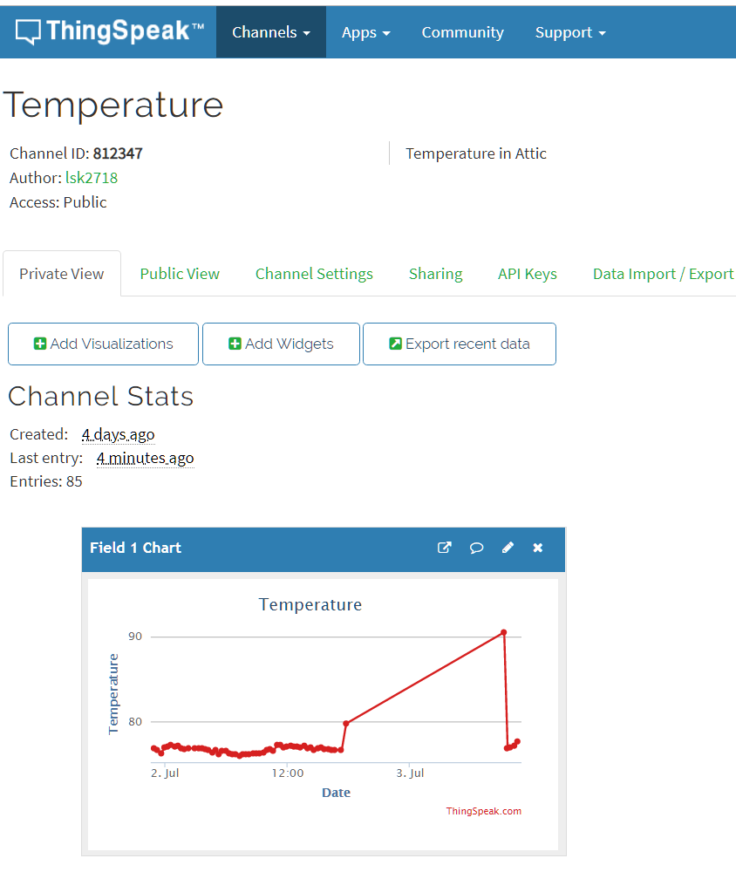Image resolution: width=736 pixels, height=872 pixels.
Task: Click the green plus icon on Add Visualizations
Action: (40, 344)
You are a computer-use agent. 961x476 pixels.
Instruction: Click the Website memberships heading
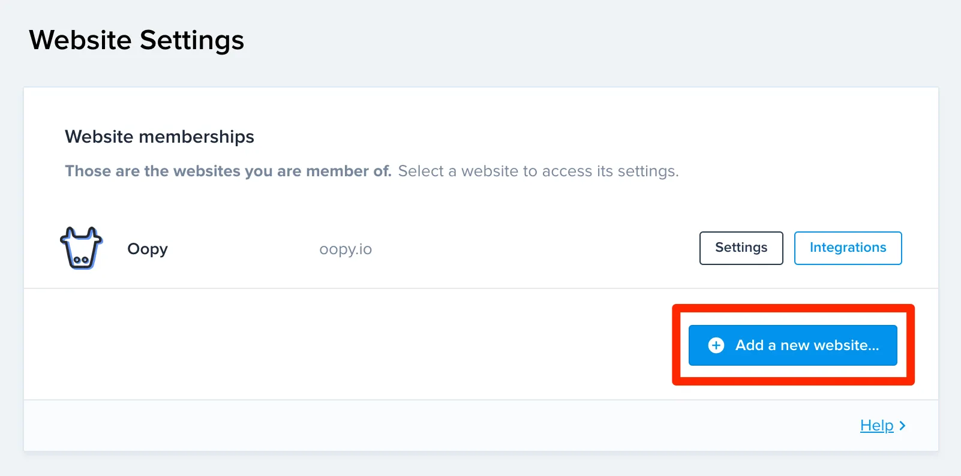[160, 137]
______________________________
= REQUIRED TASK =
Please collect every line of the data above that contains the word "Click", and copy each one in full.

= CORRECT RESPONSE =
Task: Click the green plus icon on Add Visualizations
Instruction: Click the Website memberships heading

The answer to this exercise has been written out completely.